Stated exercise => Recast the lines of the entries below as a JSON list of strings, with one string per line and blank lines omitted. Leave the pictures out of the answer.

Excerpted records =>

════════════════════

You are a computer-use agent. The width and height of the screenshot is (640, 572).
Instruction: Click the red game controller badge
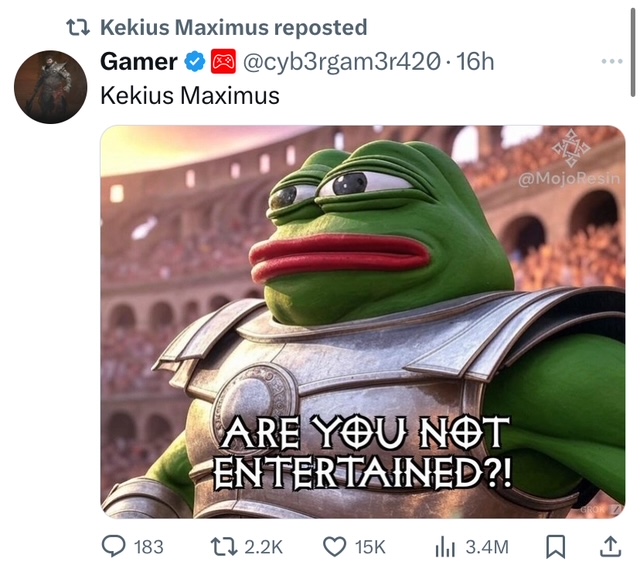tap(223, 62)
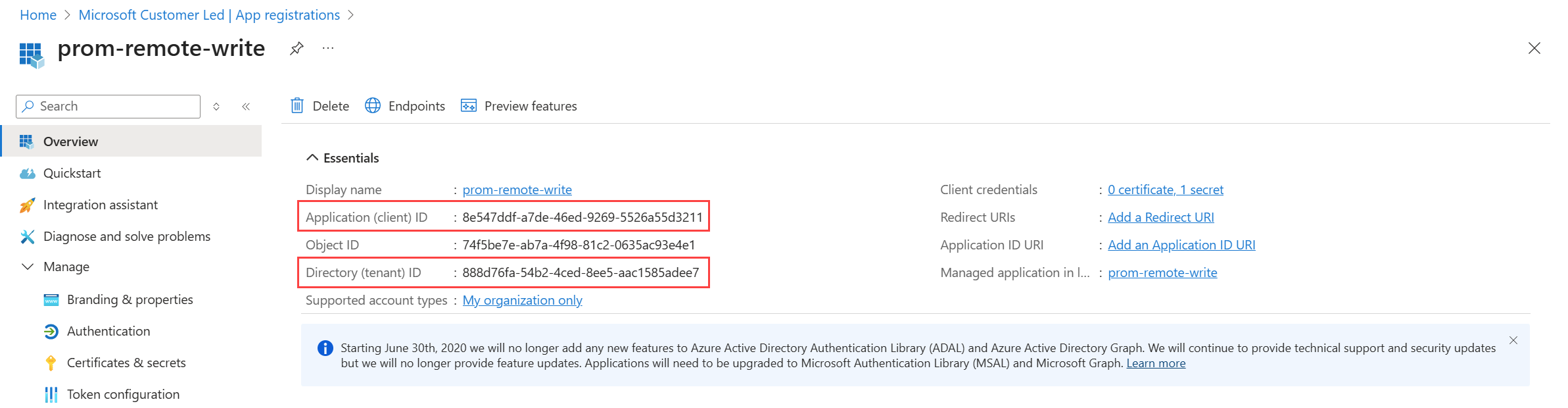Collapse the Manage section

click(x=28, y=267)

════════════════════

Correct answer =>
[
  "You are a computer-use agent. The width and height of the screenshot is (640, 572).",
  "Instruction: Click the red game controller badge",
  "tap(223, 62)",
  "Collapse the Manage section",
  "click(x=28, y=267)"
]